Corresponding author: Yi-Xin Hou, PhD, Center of Integrative Medicine, Beijing Ditan Hospital, Capital Medical University, No. 8 Jingshun East Street, Chaoyang District, Beijing 100015, China. xuexin162@163.com
Received: September 12, 2024 Revised: December 2, 2024 Accepted: January 8, 2025 Published online: March 7, 2025 Processing time: 158 Days and 22.6 Hours
Abstract
BACKGROUND
The global prevalence of non-alcoholic steatohepatitis (NASH) and its associated risk of adverse outcomes, particularly in patients with advanced liver fibrosis, underscores the importance of early and accurate diagnosis.
AIM
To develop a machine learning-based diagnostic model for advanced liver fibrosis in NASH patients.
METHODS
A total of 749 patients who underwent liver biopsy at Beijing Ditan Hospital, Capital Medical University, between January 2010 and January 2020 were included. Patients were randomly divided into training (n = 522) and validation (n = 224) cohorts. Five machine learning models were applied to predict advanced liver fibrosis, with feature selection based on Shapley Additive Explanations (SHAP). The diagnostic performance of these models was compared to traditional scores such as the aspartate aminotransferase to platelet ratio index (APRI) and fibrosis index based on the 4 factors (FIB-4), using metrics including the area under the receiver operating characteristic curve (AUROC), decision curve analysis (DCA), and calibration curves.
RESULTS
The Extreme Gradient Boosting (XGBoost) model outperformed all other machine learning models, achieving an AUROC of 0.934 (95%CI: 0.914-0.955) in the training cohort and 0.917 (95%CI: 0.880-0.953) in the validation cohort (P < 0.001). Incorporating liver stiffness measurement into the model further improved its performance, with an AUROC of 0.977 (95%CI: 0.966-0.980) in the training cohort and 0.970 (95%CI: 0.950-0.990) in the validation cohort, significantly surpassing APRI and FIB-4 scores (P < 0.001). The XGBoost model also demonstrated superior clinical utility, as evidenced by DCA and calibration curve analysis in both cohorts.
CONCLUSION
The XGBoost model provides a highly accurate, non-invasive diagnosis of advanced liver fibrosis in NASH patients, outperforming traditional methods. An online tool based on this model has been developed to assist clinicians in evaluating the risk of advanced liver fibrosis.

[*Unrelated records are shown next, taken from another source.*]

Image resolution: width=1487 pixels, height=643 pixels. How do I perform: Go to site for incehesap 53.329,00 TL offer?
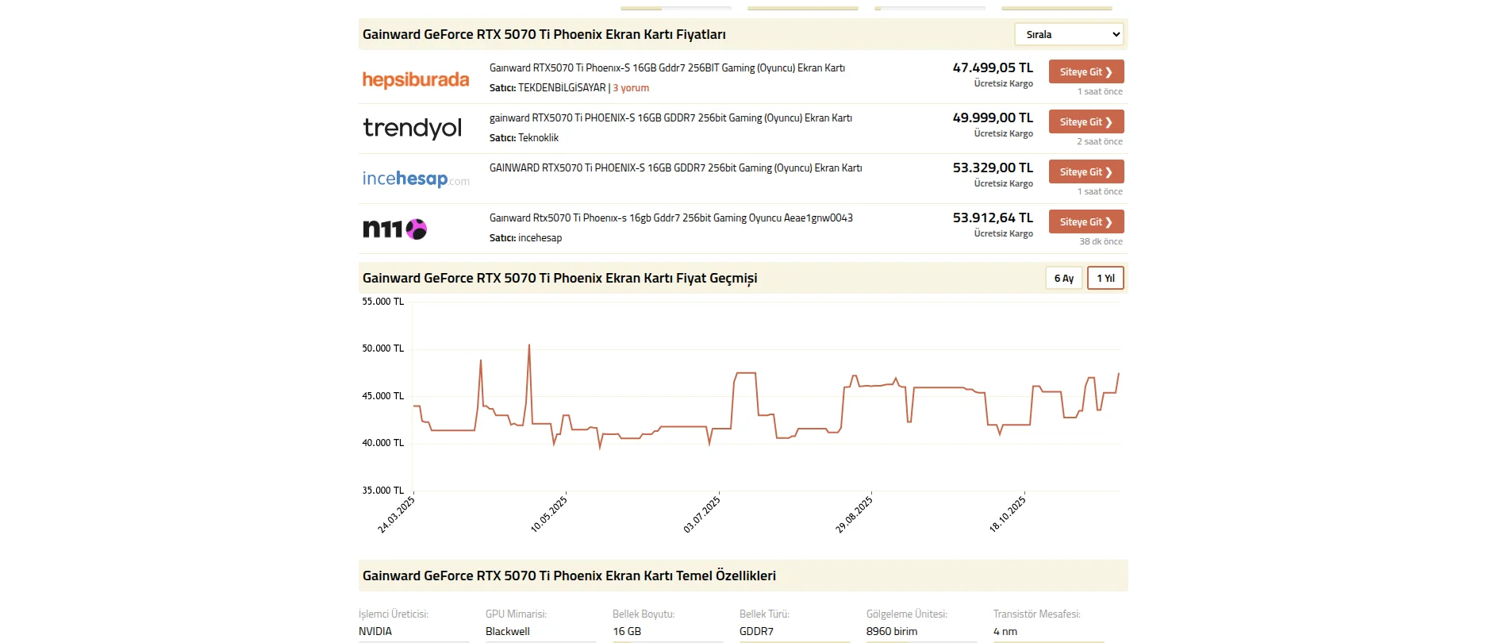[x=1085, y=171]
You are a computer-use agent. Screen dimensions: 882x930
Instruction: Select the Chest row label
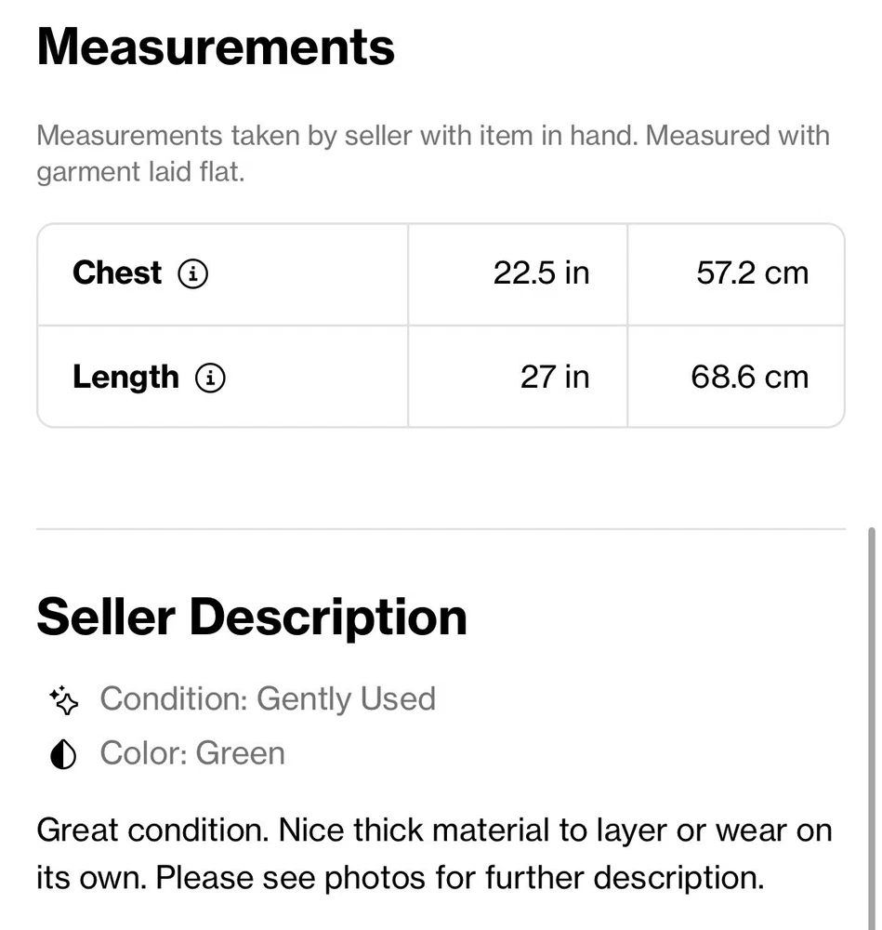click(x=117, y=273)
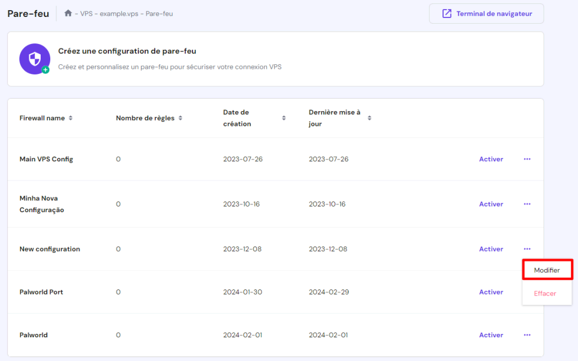578x361 pixels.
Task: Activate Minha Nova Configuração firewall
Action: (x=491, y=204)
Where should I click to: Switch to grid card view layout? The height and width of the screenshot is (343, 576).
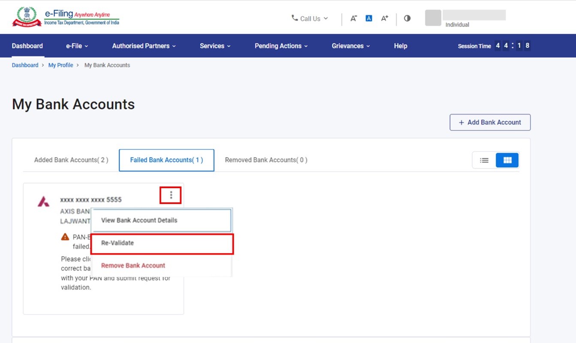[x=507, y=160]
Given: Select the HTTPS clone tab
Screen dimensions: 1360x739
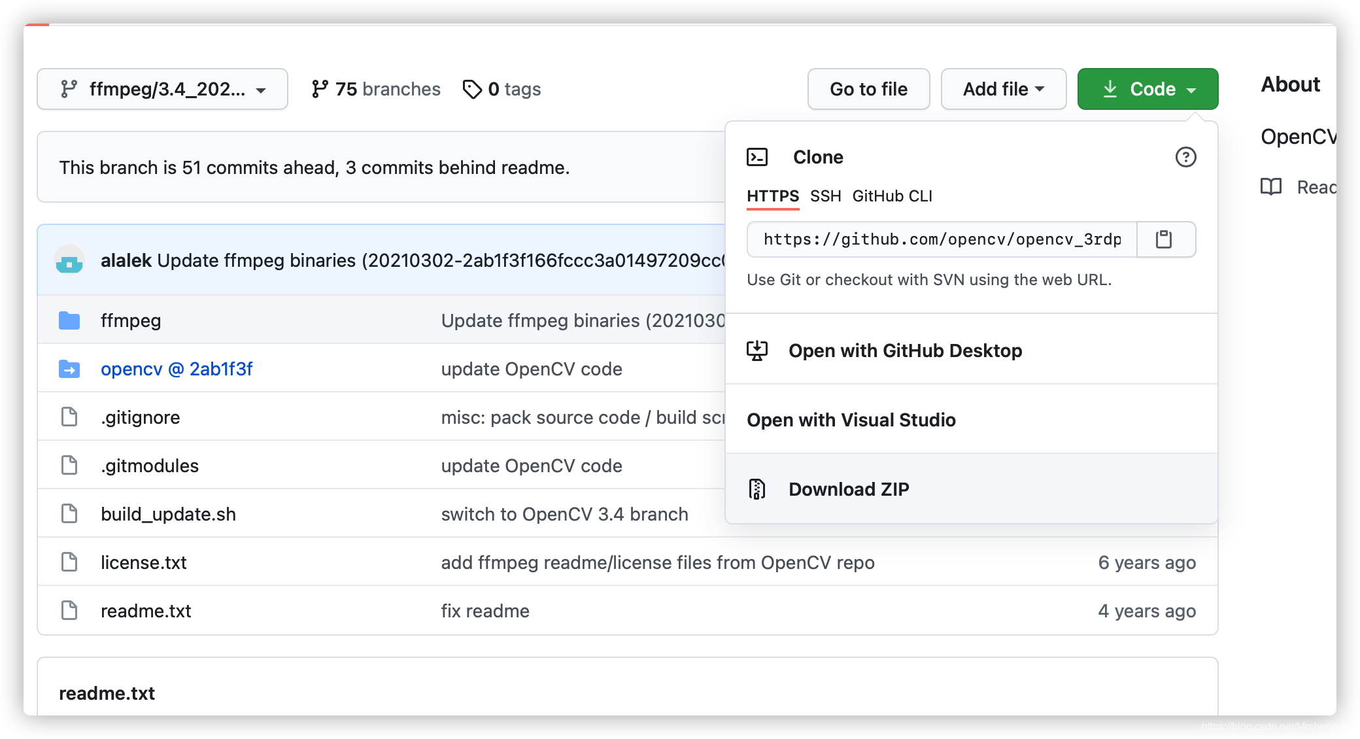Looking at the screenshot, I should [x=773, y=196].
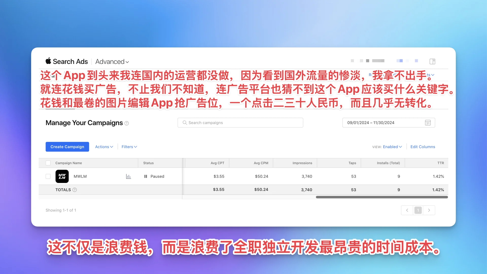Open the Advanced selector next to Search Ads
The height and width of the screenshot is (274, 487).
pyautogui.click(x=112, y=61)
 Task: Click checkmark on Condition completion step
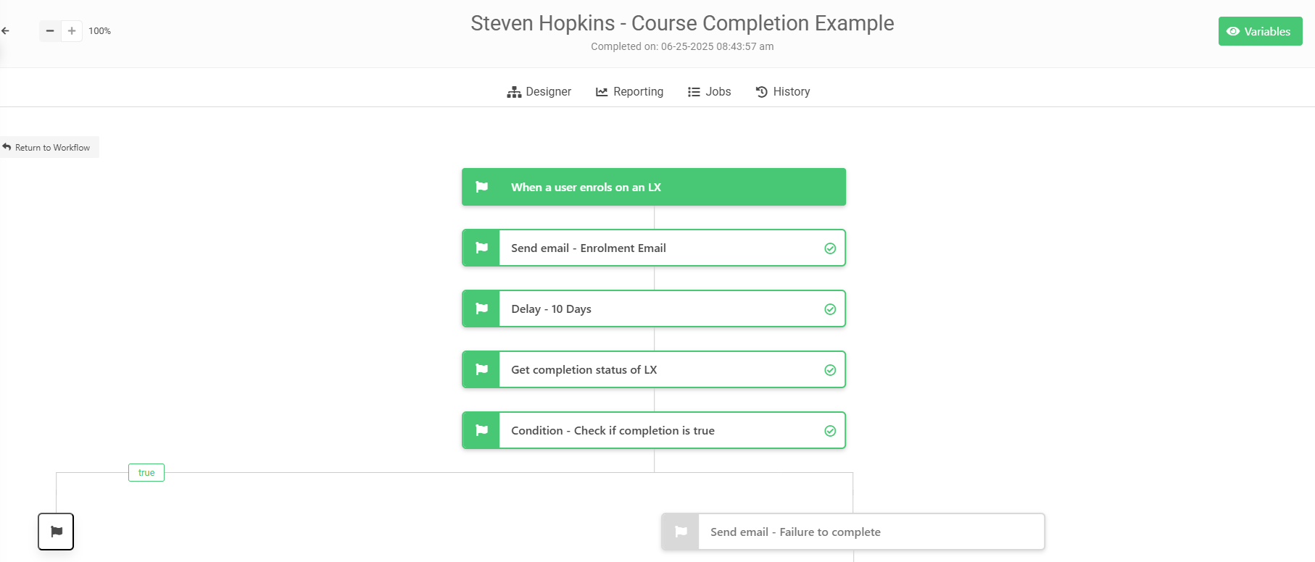click(x=830, y=431)
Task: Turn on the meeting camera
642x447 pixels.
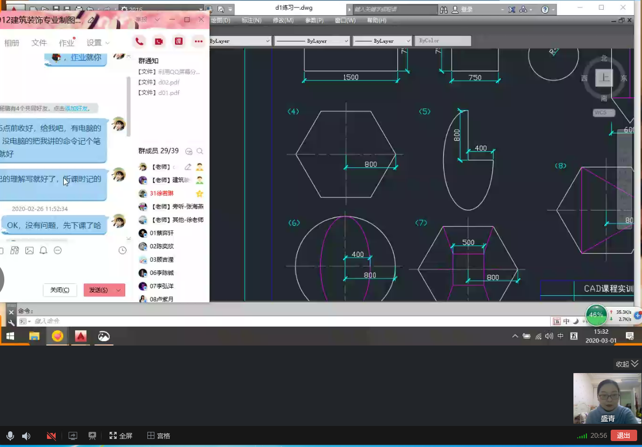Action: [51, 436]
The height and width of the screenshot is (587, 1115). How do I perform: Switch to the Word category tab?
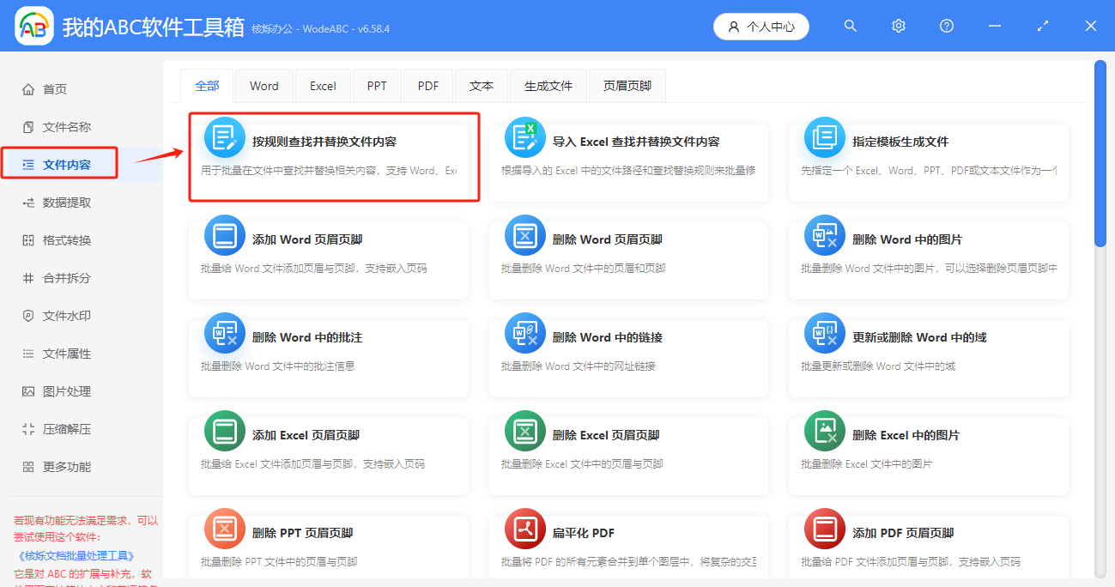[264, 85]
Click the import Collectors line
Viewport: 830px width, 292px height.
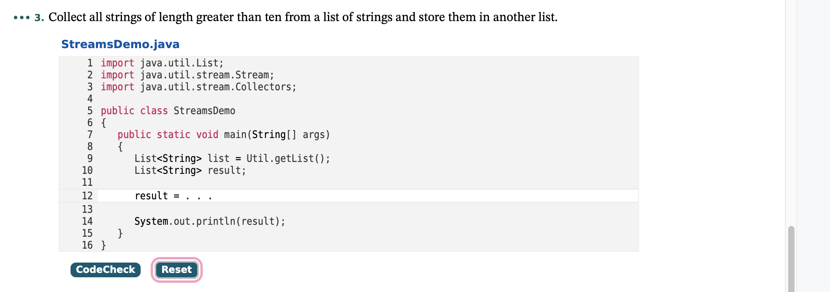pos(198,87)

Core Tip: This study employed Shapley Additive Explanations (SHAP) to select key features for diagnosing advanced liver fibrosis in non-alcoholic steatohepatitis patients. Among five machine learning models, the Extreme Gradient Boosting model achieved the best performance and was further developed into an online diagnostic tool. SHAP was also used to provide local explanations, clarifying its applicability across clinical populations.